Pick out each line in the material below that contains the string "Register" and copy those lines.

-- Given data start --

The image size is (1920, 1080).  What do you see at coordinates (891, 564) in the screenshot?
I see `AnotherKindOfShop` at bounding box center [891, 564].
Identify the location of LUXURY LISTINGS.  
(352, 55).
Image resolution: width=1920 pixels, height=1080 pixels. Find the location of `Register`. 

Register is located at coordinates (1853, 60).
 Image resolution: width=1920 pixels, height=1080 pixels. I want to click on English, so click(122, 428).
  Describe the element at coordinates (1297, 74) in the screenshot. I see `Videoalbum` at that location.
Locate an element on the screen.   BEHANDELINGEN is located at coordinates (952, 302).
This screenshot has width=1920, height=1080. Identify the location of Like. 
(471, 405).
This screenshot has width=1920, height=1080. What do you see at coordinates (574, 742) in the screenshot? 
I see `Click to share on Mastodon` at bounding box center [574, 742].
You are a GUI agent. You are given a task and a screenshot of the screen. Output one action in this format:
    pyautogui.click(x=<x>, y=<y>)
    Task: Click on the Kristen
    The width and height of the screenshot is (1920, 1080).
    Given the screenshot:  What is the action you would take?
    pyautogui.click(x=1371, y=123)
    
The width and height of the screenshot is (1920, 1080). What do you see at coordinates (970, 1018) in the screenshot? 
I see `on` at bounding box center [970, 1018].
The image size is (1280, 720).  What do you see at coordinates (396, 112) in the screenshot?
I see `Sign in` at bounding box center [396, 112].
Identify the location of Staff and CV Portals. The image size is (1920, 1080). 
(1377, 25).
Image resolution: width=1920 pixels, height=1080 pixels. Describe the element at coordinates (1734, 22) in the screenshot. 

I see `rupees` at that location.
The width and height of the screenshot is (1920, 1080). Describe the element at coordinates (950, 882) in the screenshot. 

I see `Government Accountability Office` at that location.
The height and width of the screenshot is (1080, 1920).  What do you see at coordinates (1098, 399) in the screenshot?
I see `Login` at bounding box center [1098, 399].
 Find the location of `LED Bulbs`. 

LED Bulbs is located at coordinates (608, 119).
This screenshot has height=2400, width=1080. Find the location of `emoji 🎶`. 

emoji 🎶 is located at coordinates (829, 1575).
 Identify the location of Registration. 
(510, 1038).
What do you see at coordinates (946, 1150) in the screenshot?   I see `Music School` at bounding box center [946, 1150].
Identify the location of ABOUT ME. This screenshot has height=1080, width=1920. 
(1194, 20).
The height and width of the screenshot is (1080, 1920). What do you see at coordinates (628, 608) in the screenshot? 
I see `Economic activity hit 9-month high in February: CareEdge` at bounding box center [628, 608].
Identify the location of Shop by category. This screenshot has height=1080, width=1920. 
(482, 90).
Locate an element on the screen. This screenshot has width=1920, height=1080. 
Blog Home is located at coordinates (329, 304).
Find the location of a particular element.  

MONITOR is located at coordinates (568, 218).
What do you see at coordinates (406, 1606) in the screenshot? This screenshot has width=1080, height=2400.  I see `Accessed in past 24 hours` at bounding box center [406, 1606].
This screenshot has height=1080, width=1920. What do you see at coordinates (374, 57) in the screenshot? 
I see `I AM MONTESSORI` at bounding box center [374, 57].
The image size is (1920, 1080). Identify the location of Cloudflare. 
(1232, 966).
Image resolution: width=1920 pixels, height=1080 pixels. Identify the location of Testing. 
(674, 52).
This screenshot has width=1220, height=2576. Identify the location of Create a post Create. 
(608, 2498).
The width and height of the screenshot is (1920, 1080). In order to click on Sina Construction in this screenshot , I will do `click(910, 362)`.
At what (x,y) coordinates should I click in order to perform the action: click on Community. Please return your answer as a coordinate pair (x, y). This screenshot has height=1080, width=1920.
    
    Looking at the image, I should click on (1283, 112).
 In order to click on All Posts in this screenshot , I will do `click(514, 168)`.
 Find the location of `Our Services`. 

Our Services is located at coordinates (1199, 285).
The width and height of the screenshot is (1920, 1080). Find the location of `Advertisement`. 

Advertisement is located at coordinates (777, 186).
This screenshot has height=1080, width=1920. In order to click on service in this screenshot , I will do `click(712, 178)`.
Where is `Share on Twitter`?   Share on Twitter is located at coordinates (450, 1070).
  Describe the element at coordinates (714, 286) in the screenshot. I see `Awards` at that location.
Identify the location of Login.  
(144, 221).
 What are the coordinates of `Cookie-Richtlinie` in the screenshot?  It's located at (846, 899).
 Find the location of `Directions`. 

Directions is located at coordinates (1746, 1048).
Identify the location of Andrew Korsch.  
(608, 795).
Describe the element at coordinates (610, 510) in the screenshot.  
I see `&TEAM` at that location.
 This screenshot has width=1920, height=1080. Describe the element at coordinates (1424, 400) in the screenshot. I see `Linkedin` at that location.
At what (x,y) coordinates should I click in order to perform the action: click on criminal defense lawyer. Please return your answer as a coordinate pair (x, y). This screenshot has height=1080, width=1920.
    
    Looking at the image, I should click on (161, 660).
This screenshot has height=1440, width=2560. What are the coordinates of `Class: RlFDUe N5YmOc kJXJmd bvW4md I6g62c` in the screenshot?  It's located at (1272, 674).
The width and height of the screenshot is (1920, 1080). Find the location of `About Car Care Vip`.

-- Given data end --

The solution:
Image resolution: width=1920 pixels, height=1080 pixels. Find the location of `Register`. 
Register is located at coordinates (1853, 60).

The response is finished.